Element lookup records
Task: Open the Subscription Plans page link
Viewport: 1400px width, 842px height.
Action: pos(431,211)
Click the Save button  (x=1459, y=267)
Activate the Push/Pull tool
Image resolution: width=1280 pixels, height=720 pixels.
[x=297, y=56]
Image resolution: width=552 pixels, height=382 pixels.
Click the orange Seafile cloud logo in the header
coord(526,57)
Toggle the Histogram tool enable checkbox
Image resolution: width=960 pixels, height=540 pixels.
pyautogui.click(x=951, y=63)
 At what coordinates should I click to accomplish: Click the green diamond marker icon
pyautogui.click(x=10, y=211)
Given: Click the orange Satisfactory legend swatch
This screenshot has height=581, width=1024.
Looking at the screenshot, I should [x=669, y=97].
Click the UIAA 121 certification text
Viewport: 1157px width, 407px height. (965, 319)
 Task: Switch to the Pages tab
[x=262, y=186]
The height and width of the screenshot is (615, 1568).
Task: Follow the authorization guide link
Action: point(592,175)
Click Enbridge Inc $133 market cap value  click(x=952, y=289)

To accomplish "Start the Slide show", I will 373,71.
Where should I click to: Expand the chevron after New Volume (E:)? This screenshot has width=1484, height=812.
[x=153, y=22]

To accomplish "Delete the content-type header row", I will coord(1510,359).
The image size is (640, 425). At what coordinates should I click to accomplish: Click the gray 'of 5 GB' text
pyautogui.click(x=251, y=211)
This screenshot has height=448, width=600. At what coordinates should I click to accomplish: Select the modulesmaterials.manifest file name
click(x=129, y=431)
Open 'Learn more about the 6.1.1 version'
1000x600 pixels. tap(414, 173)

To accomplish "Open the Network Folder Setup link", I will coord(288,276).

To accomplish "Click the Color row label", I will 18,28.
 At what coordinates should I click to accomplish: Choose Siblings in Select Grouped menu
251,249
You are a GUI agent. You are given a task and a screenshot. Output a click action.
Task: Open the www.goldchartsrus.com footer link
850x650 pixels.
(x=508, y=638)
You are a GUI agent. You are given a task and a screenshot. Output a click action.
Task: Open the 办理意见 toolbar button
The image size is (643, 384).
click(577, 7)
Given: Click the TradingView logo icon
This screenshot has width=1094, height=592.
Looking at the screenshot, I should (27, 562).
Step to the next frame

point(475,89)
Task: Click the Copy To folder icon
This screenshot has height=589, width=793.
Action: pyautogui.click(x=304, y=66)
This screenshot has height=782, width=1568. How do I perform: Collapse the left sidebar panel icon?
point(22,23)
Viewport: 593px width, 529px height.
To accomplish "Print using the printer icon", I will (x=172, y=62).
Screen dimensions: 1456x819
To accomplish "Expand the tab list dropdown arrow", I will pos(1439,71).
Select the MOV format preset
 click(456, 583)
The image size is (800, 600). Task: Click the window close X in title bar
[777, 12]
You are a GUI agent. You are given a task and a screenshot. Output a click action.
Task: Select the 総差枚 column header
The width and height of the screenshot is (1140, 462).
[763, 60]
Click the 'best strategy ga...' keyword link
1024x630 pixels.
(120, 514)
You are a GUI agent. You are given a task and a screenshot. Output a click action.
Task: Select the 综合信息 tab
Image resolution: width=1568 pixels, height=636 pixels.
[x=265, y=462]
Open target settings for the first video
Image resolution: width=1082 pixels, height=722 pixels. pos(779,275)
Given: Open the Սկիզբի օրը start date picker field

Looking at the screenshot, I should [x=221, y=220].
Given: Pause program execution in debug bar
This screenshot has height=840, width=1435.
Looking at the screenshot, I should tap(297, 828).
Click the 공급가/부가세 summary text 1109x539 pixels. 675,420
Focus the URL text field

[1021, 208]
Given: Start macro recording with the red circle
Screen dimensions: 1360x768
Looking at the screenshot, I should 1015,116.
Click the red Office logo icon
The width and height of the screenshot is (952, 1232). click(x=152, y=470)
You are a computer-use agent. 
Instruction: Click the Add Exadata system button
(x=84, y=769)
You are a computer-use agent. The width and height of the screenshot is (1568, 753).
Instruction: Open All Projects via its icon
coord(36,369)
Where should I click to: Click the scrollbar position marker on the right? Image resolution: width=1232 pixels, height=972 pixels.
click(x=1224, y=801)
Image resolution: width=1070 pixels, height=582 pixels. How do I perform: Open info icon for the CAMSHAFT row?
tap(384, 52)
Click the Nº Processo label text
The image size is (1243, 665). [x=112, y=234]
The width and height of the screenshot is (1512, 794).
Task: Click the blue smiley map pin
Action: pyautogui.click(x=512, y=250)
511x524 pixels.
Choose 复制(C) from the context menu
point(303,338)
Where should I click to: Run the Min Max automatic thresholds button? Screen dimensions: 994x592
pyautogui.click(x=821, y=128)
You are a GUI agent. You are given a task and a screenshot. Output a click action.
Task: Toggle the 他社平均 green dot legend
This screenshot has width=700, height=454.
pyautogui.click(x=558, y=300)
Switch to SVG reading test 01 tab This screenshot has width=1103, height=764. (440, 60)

- _Problem_:
Go through the material above and pull out each line containing the word "should". Copy those lines in full.

- _Response to this task_:
 At what coordinates should I click to accomplish: Click the green diamond marker icon
Looking at the screenshot, I should [x=669, y=97].
Where should I click to: Expand the chevron after New Volume (E:)? This screenshot has width=1484, height=812.
The image size is (640, 425). At what coordinates should I click to accomplish: Click the gray 'of 5 GB' text
This screenshot has height=448, width=600. At what coordinates should I click to accomplish: Select the modulesmaterials.manifest file name
 At what coordinates should I click to accomplish: Choose Siblings in Select Grouped menu
Looking at the screenshot, I should (27, 562).
Looking at the screenshot, I should [x=221, y=220].
Looking at the screenshot, I should tap(297, 828).
Looking at the screenshot, I should 1015,116.
Where should I click to: Click the scrollbar position marker on the right? Image resolution: width=1232 pixels, height=972 pixels.
Where should I click to: Run the Min Max automatic thresholds button? Screen dimensions: 994x592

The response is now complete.